Information provided:
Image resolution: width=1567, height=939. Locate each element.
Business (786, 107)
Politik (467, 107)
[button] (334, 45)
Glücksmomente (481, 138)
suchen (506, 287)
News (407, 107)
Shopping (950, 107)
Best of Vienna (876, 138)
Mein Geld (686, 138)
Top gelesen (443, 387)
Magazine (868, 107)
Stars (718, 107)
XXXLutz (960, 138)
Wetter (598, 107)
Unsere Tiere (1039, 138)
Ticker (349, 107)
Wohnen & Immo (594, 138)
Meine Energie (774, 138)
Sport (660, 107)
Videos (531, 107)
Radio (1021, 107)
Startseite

Direction:
Reproduce all of the items above line by line, with every character unchanged.

Right answer:
Image resolution: width=1567, height=939. Locate each element.
Business (786, 107)
Politik (467, 107)
[button] (334, 45)
Glücksmomente (481, 138)
suchen (506, 287)
News (407, 107)
Shopping (950, 107)
Best of Vienna (876, 138)
Mein Geld (686, 138)
Top gelesen (443, 387)
Magazine (868, 107)
Stars (718, 107)
XXXLutz (960, 138)
Wetter (598, 107)
Unsere Tiere (1039, 138)
Ticker (349, 107)
Wohnen & Immo (594, 138)
Meine Energie (774, 138)
Sport (660, 107)
Videos (531, 107)
Radio (1021, 107)
Startseite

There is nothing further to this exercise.